The BSE-30 share sensitive index resumed the week at 5203.16, moved erratically in a wide range of 5286.81 and 4867.23, before closing at 5001.28 against last weekend close of 5141.42, recording a sharp fall of 140.14 points or 2.73 per cent. The BSE-100 index moved down by 35.11 points to 2902.20.

Old economy stocks such as Larsen & Toubro, Grasim, HPCL, Madras Cements and HDFC met with institutional buying. The combined daily volumes on BSE and NSE shrinked by around 25 per cent on an average to Rs. 7,500 crores from Rs. 10,000 crores indicating losing speculative interest.

The markets are caught up in software frenzy and even traditional heavyweights are suffering for a long time.

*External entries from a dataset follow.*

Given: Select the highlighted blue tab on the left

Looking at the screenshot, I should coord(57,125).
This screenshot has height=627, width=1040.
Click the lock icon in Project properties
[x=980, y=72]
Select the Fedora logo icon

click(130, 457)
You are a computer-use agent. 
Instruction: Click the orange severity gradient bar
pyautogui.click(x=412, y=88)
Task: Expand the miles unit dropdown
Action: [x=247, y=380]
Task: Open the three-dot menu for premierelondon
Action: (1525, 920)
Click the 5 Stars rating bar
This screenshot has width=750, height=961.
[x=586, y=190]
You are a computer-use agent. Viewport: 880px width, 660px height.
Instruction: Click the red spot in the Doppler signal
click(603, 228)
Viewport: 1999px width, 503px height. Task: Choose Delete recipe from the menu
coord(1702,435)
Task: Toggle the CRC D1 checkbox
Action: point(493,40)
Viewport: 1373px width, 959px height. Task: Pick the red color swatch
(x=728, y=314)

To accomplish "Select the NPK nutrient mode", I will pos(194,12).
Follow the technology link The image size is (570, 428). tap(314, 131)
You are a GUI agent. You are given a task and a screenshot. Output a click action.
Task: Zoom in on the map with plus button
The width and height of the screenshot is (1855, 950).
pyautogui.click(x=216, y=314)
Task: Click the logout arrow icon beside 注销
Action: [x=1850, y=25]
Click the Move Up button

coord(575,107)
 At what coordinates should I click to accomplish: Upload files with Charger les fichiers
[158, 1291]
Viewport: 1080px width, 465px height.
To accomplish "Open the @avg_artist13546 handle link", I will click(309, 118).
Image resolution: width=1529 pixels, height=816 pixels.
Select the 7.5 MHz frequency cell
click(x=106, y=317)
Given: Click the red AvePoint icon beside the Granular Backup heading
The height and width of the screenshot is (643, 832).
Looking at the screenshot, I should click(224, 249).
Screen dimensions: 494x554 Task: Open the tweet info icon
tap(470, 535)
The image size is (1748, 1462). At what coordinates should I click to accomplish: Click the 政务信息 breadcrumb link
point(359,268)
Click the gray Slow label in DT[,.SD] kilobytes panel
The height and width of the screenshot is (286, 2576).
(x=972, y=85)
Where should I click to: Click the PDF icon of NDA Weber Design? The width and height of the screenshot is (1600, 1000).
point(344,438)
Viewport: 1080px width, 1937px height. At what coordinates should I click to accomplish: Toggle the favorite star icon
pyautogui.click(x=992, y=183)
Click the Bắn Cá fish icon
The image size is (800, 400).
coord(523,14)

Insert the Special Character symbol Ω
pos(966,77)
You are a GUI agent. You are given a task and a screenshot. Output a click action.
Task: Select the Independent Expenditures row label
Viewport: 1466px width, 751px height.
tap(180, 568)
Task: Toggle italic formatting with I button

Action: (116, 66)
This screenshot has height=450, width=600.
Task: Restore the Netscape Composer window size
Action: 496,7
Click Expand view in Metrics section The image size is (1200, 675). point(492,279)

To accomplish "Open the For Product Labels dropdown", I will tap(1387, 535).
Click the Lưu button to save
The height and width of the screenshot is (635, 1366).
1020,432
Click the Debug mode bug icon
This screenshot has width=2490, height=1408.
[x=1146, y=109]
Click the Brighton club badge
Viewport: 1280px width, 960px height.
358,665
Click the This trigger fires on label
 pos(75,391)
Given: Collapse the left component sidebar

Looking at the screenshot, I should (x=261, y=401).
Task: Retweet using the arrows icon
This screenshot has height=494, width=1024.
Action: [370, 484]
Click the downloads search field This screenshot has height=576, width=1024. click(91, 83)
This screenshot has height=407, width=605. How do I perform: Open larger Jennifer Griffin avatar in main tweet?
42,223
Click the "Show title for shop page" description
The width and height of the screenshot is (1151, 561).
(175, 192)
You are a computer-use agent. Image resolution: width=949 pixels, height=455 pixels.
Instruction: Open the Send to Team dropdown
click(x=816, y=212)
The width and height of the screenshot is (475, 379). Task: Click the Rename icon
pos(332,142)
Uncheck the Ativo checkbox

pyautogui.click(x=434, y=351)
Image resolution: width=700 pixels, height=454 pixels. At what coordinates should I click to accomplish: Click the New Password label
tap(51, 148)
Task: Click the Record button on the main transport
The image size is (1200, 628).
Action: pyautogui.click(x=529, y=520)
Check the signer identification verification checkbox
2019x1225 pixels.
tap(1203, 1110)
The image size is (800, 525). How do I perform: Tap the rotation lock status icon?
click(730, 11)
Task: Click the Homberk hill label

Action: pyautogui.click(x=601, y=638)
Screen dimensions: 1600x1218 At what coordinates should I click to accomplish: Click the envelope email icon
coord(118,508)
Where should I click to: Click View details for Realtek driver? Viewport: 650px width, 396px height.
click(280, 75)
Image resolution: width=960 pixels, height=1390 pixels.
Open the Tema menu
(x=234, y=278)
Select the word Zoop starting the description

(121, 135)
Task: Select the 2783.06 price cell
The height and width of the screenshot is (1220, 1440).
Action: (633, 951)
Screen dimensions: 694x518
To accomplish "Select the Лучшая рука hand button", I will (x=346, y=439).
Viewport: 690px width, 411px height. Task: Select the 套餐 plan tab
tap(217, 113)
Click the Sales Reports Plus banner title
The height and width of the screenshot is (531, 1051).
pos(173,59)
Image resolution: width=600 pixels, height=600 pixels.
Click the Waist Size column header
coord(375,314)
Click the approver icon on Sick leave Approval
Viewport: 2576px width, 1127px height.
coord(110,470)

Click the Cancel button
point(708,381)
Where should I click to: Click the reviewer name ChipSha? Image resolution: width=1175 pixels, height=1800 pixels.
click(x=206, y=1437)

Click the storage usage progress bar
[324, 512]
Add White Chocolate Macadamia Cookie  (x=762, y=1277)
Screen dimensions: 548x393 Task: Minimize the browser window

A commentary published by the State Bank of India on ``America's economic boom'' states that with globalisation a reality, India has to be prepared to respond to any downturn in the U.S. economy. This is because the current expansion (in the U.S. as well as in India) unlike in the past, has been mainly driven by the technology sector - software, semiconductors, telecom and the internet. These are called, `increasing returns to scale industries'' (involving high initial costs in programming, developing web sites, or laying fibre optic cables). But once the initial investment is in place, the costs of serving additional customers are relatively low.

The performance of such companies is remarkable in growing economies, but once there is a downturn, fixed costs, maintenance costs and falling revenues make them vulnerable to a sharp drop in profits and jobs than traditional industries.

With information technology already absorbing almost 50 per cent of the total expenditure on capital equipment, it will be increasingly difficult to maintain the current high rates of growth.

A sustained slowdown in the rates of technology spending would immediately force a sharp downward valuation in the price of technology stocks. Some economists fear that once the current growth rate slows down, which is inevitable at some point, there could be a downturn in economy leading to recession and a downtrend in stock markets.